Saved entries
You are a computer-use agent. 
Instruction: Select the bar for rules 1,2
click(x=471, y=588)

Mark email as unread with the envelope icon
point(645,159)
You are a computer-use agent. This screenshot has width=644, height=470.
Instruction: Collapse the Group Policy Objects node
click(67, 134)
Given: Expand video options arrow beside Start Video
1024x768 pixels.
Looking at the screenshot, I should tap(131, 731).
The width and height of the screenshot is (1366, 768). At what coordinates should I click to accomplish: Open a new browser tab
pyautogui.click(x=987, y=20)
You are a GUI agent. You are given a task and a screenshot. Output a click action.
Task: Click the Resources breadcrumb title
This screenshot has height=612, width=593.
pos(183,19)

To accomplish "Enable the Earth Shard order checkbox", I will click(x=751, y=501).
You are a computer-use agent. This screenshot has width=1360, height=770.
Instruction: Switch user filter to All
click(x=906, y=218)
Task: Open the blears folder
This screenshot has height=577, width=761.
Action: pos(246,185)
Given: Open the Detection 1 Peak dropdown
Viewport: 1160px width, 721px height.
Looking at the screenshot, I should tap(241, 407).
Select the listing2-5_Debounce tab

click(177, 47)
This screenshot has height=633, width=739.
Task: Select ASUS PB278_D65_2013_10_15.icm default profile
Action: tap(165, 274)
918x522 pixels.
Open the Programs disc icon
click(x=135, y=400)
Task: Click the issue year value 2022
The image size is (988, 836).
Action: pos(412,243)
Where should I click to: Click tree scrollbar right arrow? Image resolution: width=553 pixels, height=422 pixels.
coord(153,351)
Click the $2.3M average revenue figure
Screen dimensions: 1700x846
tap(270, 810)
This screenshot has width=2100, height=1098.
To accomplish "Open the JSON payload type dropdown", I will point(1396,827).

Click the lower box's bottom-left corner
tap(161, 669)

EXERCISE OBJECTIVE: From the first line to the last, write out the data exactly.

RESULT OF THIS EXERCISE:
You are a computer-use agent. 
Instruction: Select the bar for rules 1,2
click(x=471, y=588)

Mark email as unread with the envelope icon
point(645,159)
You are a computer-use agent. This screenshot has width=644, height=470.
Instruction: Collapse the Group Policy Objects node
click(67, 134)
Given: Expand video options arrow beside Start Video
1024x768 pixels.
Looking at the screenshot, I should tap(131, 731).
The width and height of the screenshot is (1366, 768). At what coordinates should I click to accomplish: Open a new browser tab
pyautogui.click(x=987, y=20)
You are a GUI agent. You are given a task and a screenshot. Output a click action.
Task: Click the Resources breadcrumb title
This screenshot has height=612, width=593.
pos(183,19)

To accomplish "Enable the Earth Shard order checkbox", I will click(x=751, y=501).
You are a computer-use agent. This screenshot has width=1360, height=770.
Instruction: Switch user filter to All
click(x=906, y=218)
Task: Open the blears folder
This screenshot has height=577, width=761.
Action: pos(246,185)
Given: Open the Detection 1 Peak dropdown
Viewport: 1160px width, 721px height.
Looking at the screenshot, I should tap(241, 407).
Select the listing2-5_Debounce tab

click(177, 47)
This screenshot has height=633, width=739.
Task: Select ASUS PB278_D65_2013_10_15.icm default profile
Action: tap(165, 274)
918x522 pixels.
Open the Programs disc icon
click(x=135, y=400)
Task: Click the issue year value 2022
The image size is (988, 836).
Action: pos(412,243)
Where should I click to: Click tree scrollbar right arrow? Image resolution: width=553 pixels, height=422 pixels.
coord(153,351)
Click the $2.3M average revenue figure
Screen dimensions: 1700x846
tap(270, 810)
This screenshot has width=2100, height=1098.
To accomplish "Open the JSON payload type dropdown", I will point(1396,827).

Click the lower box's bottom-left corner
tap(161, 669)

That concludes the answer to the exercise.